● DIE AUFGABE: Welche beiden Automarken verdammen die Autoren laut dem Lesetext über das Gleiten im ersten Gebot des Skatercredos?

● LESETEXT:

/---

Mit der Befragung Machados und der Gleitbewegung beim Wellenreiten berührt die Auslegung eine tiefere Stufe - oder eine höhere, wie man's nimmt! Jedenfalls lässt sich zwischenbilanzieren: Gleiten kann - es muß nicht, aber es kann - echte Lebensbewegung, Bewegung zum Leben, insofern sein, als es - mit der nötigen Disziplin/Nachfolge betrieben - spirituelle Erfahrungen und religiöse Selbstdeutungen eröffnet.

Machado ist eine Ausnahme, ließe sich erwidern. Zufall, dass hier Sinn- und Selbstdeutung im Spiel sind. Kein Zufall! Sucht man weiter, wird man auch andernorts in der Gleitszene von religiöser Sprache überrascht:

Die freie Religion des Gleitens

"Fuck your beemaz and benzes. religions is now free", titelt die oben genannte Skater-Zeitschrift "lowdown". Bildunterschrift unter einem Foto, auf dem ein Skater mit seinem Board über den Kofferraum eines zerknautschten Pkws gleitet. Der Skater überwindet hier real und symbolisch die gegenüber dem Skateboard mechanische und unflexible Fortbewegungsart Autofahren, er macht das Wrack zu seiner Welle und reitet sie ab. Im ersten Gebot des Skatercredos auf dem Titel von "lowdown" verdammen die Autoren Benzees, Mercedes Benz also, und Beemaz, BMW, und rufen die freie Religion des Gleitens aus.

Skatern ist tatsächlich zu verdanken, dass sie in unseren Städten Beton und Asphalt aufweichen und die Grenzen der gängigen Fortbewegungsstile sprengen. Sie brechen Bewegungsmuster und damit Lebensmuster. Selten wird deutlich, wie viel Unterwerfung es bedeutet, wenn der Mensch Wegen und Bewegungsarten des städtischen Raums folgt. Die vielfache Zweckentfremdung des urbanen Mobiliars durch Skater macht diese alltägliche Unterwerfung unserer Bewegungskultur sichtbar.

\---

● MATERIAL:
/---

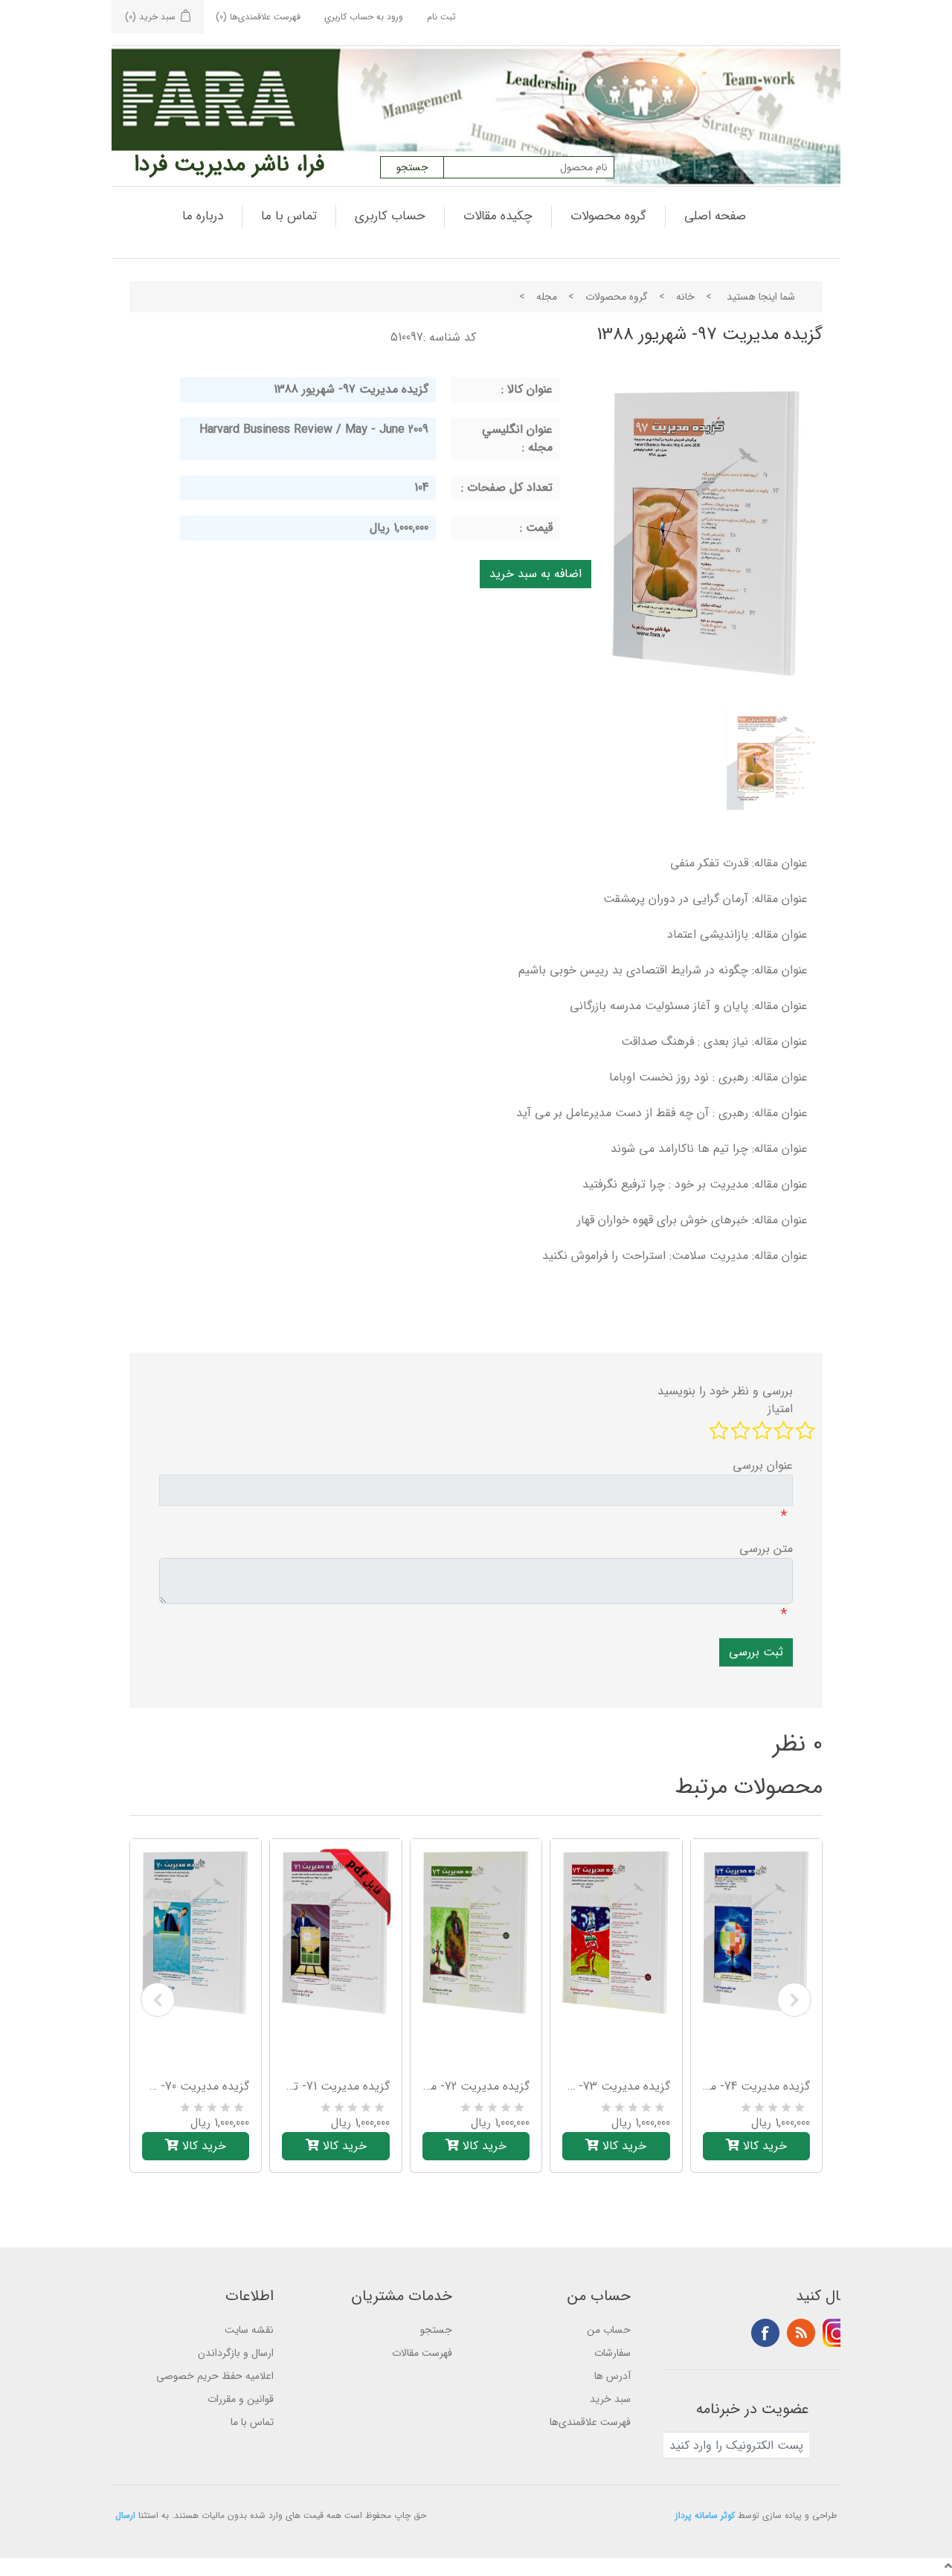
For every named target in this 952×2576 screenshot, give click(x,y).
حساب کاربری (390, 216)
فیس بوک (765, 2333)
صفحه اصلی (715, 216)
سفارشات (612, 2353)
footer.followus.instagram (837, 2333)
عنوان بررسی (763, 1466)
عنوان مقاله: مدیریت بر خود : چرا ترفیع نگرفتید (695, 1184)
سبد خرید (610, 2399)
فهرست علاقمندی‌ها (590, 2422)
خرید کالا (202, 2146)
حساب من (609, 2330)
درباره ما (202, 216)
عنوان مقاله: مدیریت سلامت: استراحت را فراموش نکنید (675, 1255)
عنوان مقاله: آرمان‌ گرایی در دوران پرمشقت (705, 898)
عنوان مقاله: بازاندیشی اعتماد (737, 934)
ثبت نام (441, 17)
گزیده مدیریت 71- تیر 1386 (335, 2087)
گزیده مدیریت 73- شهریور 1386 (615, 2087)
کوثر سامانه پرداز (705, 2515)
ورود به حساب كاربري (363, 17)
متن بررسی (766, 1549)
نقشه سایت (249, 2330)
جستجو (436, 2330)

\---

● ERWARTETE ANTWORT: Mercedes Benz und BMW.